Introduction of new sector specific regulator
Setting up a sector-specific regulator is recommended so as to strengthen the vetting process of money lender licence applications, raise the bar for entry requirements, and introduce threshold requirements for a fit and proper person to better govern the money lending practice. The regulator will set down clear guidelines on capital requirements and the submission of a business plan and the source of funds; approval requirements for any subsequent changes in the company directorship and management; licensees’ qualifications, for instance, their work experience, education level and criminal record; and extending background checks of licensees to include ongoing or concluded investigations and civil judgments and proceedings.
In order to promote responsible lending, the regulator should make prudent credit assessment mandatory as a licensing condition.

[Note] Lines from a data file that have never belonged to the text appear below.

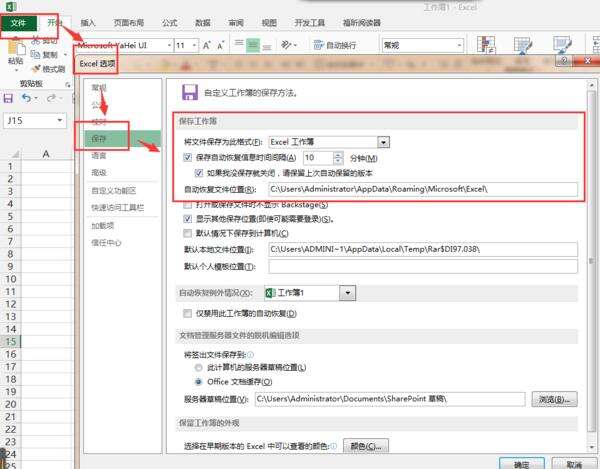Click the increase font size icon
Screen dimensions: 600x469
pos(207,46)
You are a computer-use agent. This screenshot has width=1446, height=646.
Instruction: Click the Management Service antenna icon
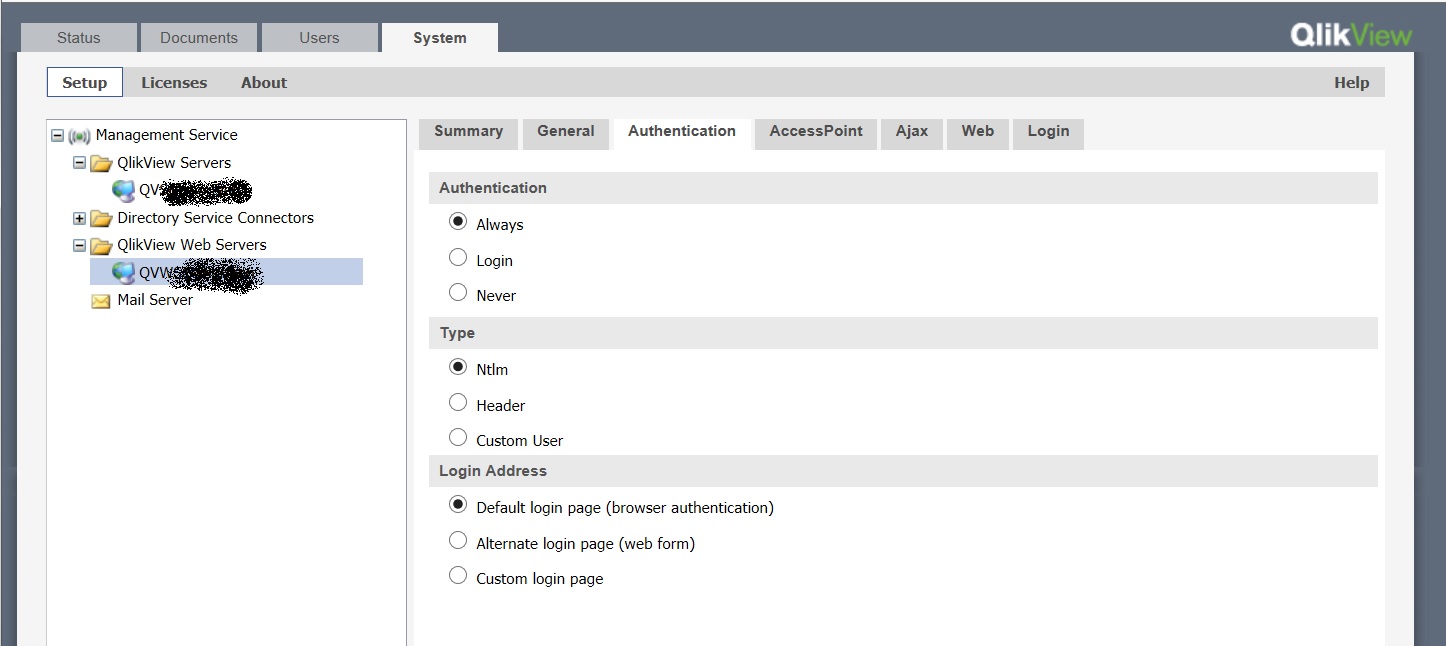pyautogui.click(x=80, y=136)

Consideration should be given to requiring mandatory collection of consumer credit data to be stored into a central data repository which could be shared among relevant stakeholders. The Council further proposes for the regulator to consider incorporating the Licensed Money Lenders Association’s code of practice to combat undesirable trade practices.
Furthermore, the regulator should be empowered to implement enforcement actions and be given more enforcement tools such as public reprimands, enforcement notices, prohibition of individuals from engaging in money lending business, and disciplinary actions against a director, a partner or the management of a money lender.
Improve market transparency
The regulator should collect consumer credit statistics and loan profiles from money lenders on a regular basis, including the total amount of new loans, average tenure, outstanding loans, arrears and default rates, etc. For the sake of fostering good trade practices, enforcement statistics should be published regularly, including the number of objections issued, and licences revoked/suspended and the reasons for such action as well as the number of complaints received and handled.
Strengthen consumer education and the provision of advisory services
As shown in the study, excessive spending is the primary cause of borrowing for the younger generation. Therefore, building and fostering a culture of healthy and responsible borrowing is crucial. The Council strongly urges the Government to take the lead to coordinate with the NGOs and industry players to launch a platform to deliver consumer education and information, and advice on debt management to help out distressed consumers in need of money borrowing.
The Council recognises the important role and function of money lenders in the society, and believes that the responsibility for the long-term sustainable development of the money lending market lies squarely with the Government, borrowers and the industry. A comprehensive reform of all areas, including legislation, regulatory model and trade practices, is needed to safeguard consumer rights and interests in borrowing, and to ensure the healthy development of the money lending market in Hong Kong.